La proposition de Gabriel Zucman visant à taxer les revenus non perçus soulève de sérieux problèmes juridiques et pratiques. Elle apparaît inconstitutionnelle, comme l’a justement souligné François Bayrou. Gabriel Zucman n’est pas juriste et sa proposition méconnaît les principes fondamentaux de notre système fiscal. Prenons un exemple simple : une entreprise réalise un chiffre d’affaires, puis un bénéfice. Ce bénéfice est soumis à l’impôt sur les sociétés (IS) à hauteur de 25 %. Contrairement à une idée reçue, les entreprises ne sont pas exonérées d’impôt. Ce bénéfice fiscal est, pour une entreprise, l’équivalent du revenu imposé à l’impôt sur le revenu pour une personne physique. L’argent détenu par l’entreprise appartient à celle-ci, non au dirigeant. Pour qu’un chef d’entreprise puisse en disposer à titre personnel, il doit passer par des canaux fiscalisés : soit un salaire, soit un dividende. D’autres mécanismes existent – réductions de capital, notes de frais – mais les principaux sont ceux-là. Et dans tous les cas, cela déclenche une fiscalité.
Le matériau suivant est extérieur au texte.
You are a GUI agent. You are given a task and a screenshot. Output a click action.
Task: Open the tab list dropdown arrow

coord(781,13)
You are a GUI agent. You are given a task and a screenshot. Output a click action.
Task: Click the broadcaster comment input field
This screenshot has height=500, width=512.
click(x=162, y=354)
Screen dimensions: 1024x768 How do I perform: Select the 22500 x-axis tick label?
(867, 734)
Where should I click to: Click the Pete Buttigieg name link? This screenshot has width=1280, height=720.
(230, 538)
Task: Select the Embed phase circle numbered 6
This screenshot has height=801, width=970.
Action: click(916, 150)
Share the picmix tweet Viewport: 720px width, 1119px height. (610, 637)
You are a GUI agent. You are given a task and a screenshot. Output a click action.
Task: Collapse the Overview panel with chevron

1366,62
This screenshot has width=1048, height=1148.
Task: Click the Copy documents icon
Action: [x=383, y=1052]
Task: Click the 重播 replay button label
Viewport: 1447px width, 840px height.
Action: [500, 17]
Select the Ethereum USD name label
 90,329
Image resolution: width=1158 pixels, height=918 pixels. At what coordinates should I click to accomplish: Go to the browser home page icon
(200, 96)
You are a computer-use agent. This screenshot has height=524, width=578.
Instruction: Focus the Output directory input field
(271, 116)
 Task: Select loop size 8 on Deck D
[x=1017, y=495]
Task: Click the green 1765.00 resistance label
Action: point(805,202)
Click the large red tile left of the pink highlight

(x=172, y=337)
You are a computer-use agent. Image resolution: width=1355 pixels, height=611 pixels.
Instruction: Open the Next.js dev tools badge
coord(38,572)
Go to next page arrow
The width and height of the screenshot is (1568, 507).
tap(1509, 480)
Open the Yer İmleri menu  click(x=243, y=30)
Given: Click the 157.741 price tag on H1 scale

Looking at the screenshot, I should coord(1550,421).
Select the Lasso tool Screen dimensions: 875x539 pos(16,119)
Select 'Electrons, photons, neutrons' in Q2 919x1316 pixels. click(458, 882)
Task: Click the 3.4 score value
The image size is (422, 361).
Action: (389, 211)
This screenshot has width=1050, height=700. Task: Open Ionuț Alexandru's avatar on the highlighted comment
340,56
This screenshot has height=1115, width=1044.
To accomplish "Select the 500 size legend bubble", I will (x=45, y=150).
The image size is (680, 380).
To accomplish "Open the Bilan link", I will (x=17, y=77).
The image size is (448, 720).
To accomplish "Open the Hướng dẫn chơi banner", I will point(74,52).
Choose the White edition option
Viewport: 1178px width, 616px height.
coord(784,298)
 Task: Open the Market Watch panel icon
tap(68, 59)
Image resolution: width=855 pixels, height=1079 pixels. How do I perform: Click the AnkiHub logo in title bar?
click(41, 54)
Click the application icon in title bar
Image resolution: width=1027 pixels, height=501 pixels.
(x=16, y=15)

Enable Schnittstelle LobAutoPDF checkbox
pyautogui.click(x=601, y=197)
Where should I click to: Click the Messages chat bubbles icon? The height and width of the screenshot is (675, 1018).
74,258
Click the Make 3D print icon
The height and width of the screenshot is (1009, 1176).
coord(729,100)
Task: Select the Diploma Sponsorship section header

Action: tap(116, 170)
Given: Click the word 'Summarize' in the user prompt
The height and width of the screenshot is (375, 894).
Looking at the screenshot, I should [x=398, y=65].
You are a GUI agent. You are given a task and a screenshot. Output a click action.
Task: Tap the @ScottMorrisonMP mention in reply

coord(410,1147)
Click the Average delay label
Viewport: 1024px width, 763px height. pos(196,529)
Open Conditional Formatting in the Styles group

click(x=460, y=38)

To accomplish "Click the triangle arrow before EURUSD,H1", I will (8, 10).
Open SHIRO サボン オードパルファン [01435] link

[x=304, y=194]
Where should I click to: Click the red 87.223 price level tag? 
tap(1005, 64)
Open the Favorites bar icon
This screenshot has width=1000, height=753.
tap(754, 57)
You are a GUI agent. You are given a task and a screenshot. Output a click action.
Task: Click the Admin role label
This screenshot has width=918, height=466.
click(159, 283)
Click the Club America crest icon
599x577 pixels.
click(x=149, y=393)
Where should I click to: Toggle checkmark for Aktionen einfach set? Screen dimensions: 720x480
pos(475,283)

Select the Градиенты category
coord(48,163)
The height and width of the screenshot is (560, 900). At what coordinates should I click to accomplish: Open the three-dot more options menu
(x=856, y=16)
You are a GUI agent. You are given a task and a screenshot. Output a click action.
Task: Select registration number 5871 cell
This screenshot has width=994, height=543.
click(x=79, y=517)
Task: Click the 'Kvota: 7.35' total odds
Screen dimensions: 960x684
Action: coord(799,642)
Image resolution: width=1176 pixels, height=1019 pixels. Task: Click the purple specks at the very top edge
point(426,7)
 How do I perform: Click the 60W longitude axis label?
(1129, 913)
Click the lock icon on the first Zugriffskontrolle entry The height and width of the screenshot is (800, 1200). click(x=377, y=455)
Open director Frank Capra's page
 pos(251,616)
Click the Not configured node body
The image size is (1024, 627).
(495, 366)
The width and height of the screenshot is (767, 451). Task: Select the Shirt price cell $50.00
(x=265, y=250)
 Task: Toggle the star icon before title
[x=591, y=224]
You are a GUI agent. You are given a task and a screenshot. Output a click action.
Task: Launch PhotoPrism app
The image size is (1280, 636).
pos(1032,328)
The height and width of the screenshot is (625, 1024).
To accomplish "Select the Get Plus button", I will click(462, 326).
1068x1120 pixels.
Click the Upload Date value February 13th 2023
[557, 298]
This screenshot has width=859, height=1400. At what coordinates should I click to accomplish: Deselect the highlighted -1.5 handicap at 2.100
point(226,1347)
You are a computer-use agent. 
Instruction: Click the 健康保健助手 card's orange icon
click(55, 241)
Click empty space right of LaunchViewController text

S’il opte pour un salaire, il bénéficie à la fois d’un revenu immédiat et de droits sociaux différés – notamment la retraite. Ces droits n’existent pas en cas de perception exclusive de dividendes, ce qui peut poser problème au chef d’entreprise. En France, la fiscalité repose sur des flux perçus, pas sur des revenus latents ou non distribués. Une taxation sur le patrimoine, telle qu’envisagée ici, reviendrait à imposer des sommes déjà soumises à l’IS alors même qu’elles sont réinvesties dans l’entreprise ou appelées à l’être – ce qui constituerait une rupture avec nos principes fiscaux.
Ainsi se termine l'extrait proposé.